Fuente:
Foods - Revista científica (MDPI)
Foods, Vol. 15, Pages 1177: Proteomic Insights into Effects of a Camel Milk-Derived Peptide on Insulin Resistance: Modulation of Metabolic, Oxidative, and Signaling Pathways
Foods doi: 10.3390/foods15071177
Authors:
Issoufou Katambe Mohamed
Yufei Hua
Xiangzhen Kong
Xingfei Li
Yeming Chen
Caimeng Zhang
Mouhamed Fall
Abuubakar Hassan Ramadhan
Insulin resistance is a multifactorial cellular state involving coordinated alterations in protein homeostasis and organelle function; however, its proteome-wide organization and response to bioactive peptides remain incompletely defined.
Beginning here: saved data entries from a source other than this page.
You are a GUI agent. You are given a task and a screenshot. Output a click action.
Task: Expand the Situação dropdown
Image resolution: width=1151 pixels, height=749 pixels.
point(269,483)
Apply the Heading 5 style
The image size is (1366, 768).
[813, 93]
In this study, we employed DIA-based quantitative proteomics to characterize global protein abundance changes associated with insulin resistance in HepG2 cells and to examine proteomic remodeling following treatment with a camel milk-derived peptide (P2). Comparative proteomic profiling revealed that insulin-resistant cells exhibit extensive reorganization of protein networks linked to redox regulation, endoplasmic reticulum protein processing, mitochondrial metabolism, lysosomal function, and extracellular matrix-associated components. Gene Ontology, KEGG pathway, protein domain, and subcellular localization enrichment analyses consistently indicated disruption of organelle-associated proteomic architecture rather than isolated pathway perturbations. Peptide TYYPPQ treatment was associated with selective, rather than global, proteomic shifts, prominently affecting mitochondrial and peroxisome-associated protein groups as well as extracellular and secretory proteins. Enrichment and localization analyses suggest that peptide exposure reshapes organelle-linked protein representation patterns without implying direct activation of signaling pathways or physiological restoration. Collectively, these results define insulin resistance and peptide responsiveness at a systems-level proteomic resolution and establish an organelle-resolved framework for interpreting peptide-induced proteomic remodeling in insulin-resistant hepatocyte models. This dataset provides a foundation for future targeted functional validation of candidate pathways identified through proteomic association.